#### REQUIREMENT:
Please keep pictures out of the copy, and print exactly the lines from the one containing "You are a computer-use" through the end of the records.

#### DATASET RECORDS:
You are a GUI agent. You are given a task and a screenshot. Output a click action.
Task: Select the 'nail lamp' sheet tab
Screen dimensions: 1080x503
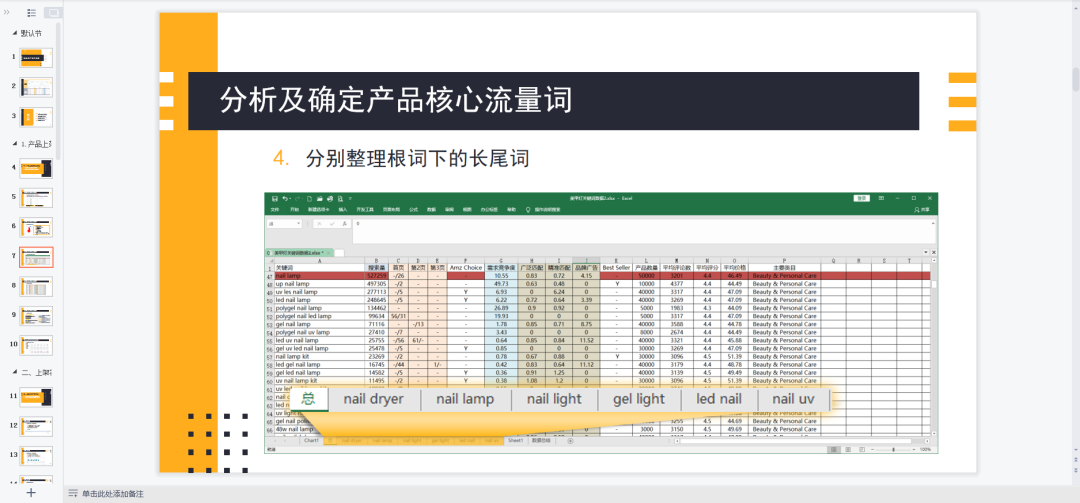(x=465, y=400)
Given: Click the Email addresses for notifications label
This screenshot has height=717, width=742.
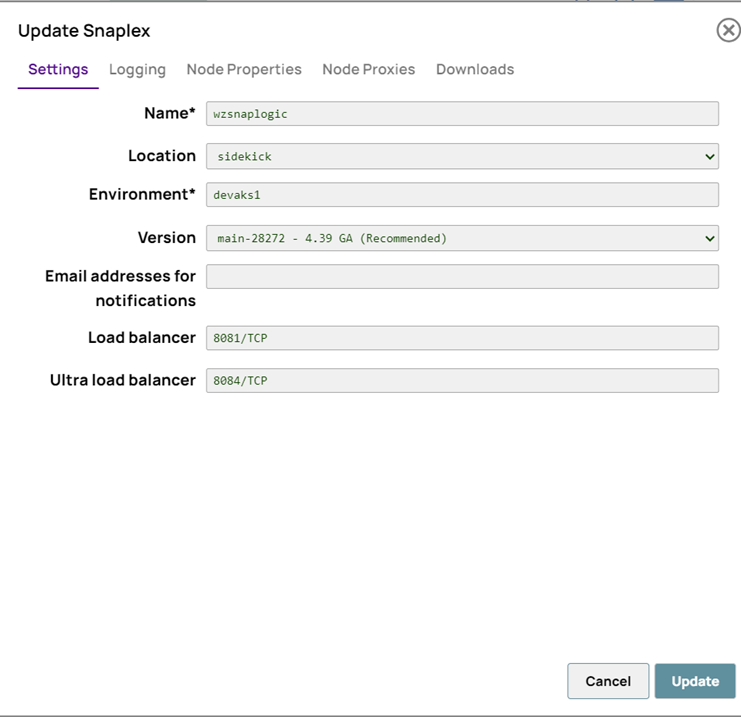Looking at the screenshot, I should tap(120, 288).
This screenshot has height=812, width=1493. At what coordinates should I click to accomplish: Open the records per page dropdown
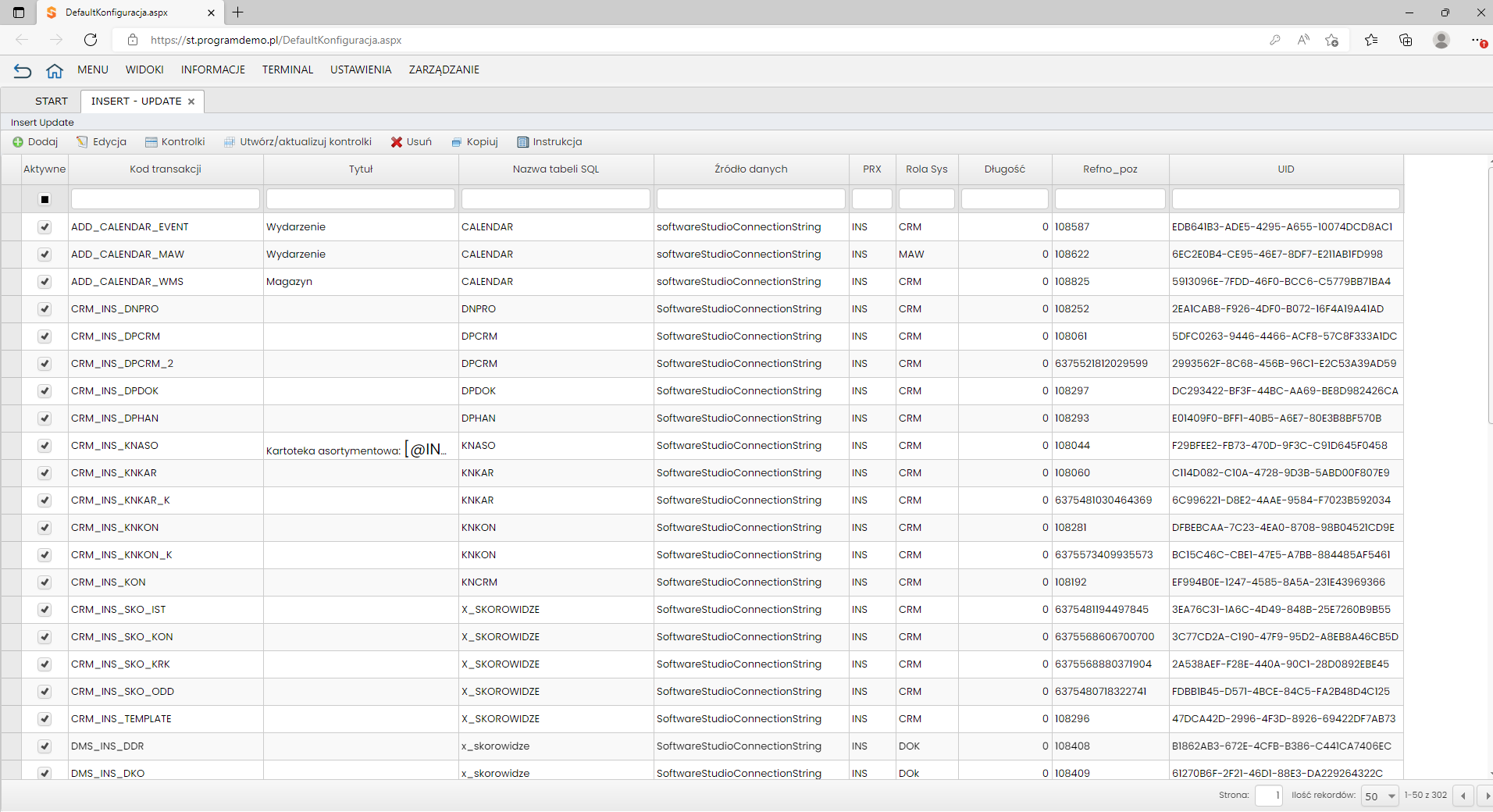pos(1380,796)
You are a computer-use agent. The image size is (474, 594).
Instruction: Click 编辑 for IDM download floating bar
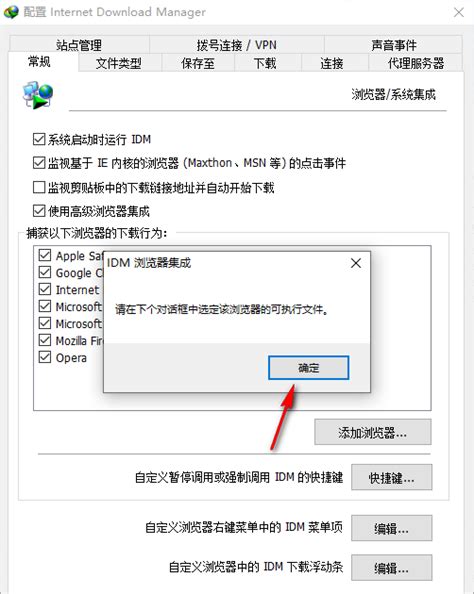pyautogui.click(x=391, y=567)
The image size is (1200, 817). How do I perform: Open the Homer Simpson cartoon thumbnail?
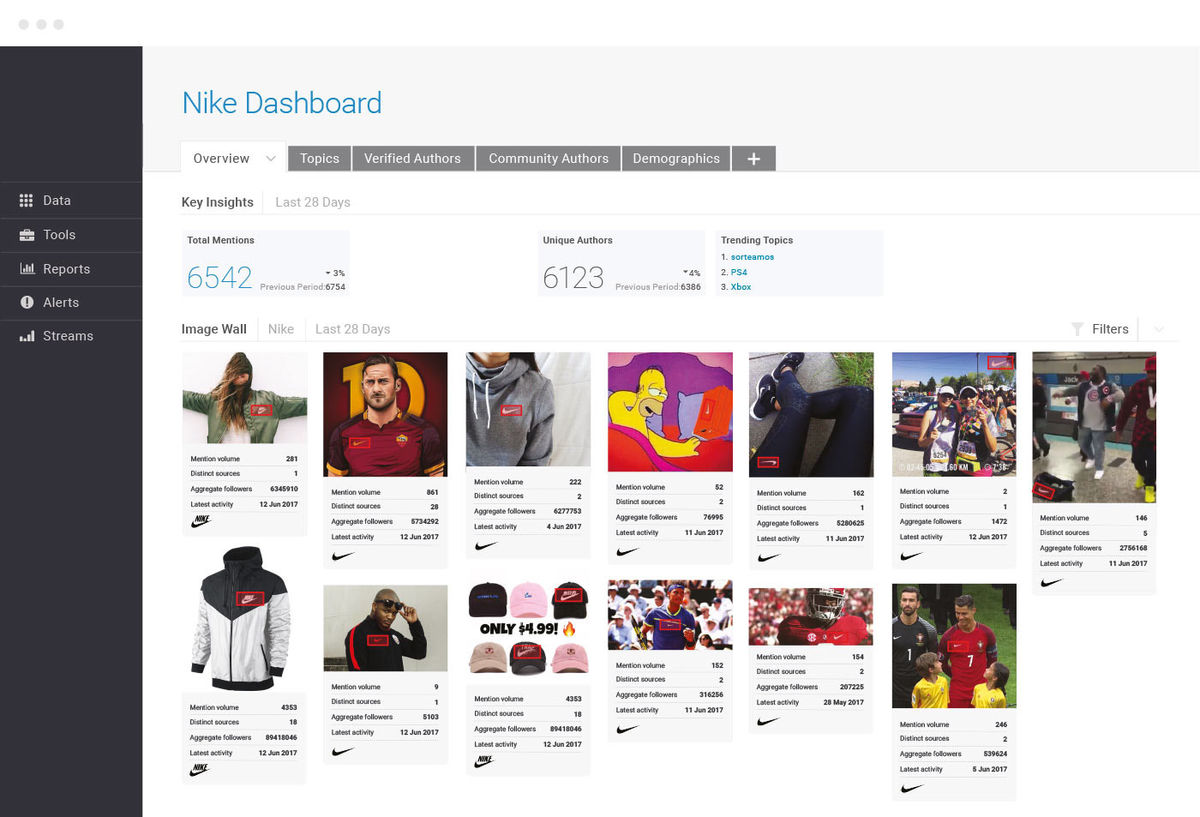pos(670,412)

#### YOUR SOLUTION:
You are a computer-use agent. The image size is (474, 594).
Instruction: Click 编辑 for IDM download floating bar
pyautogui.click(x=391, y=567)
The image size is (1200, 817). How do I perform: Open the Homer Simpson cartoon thumbnail?
pos(670,412)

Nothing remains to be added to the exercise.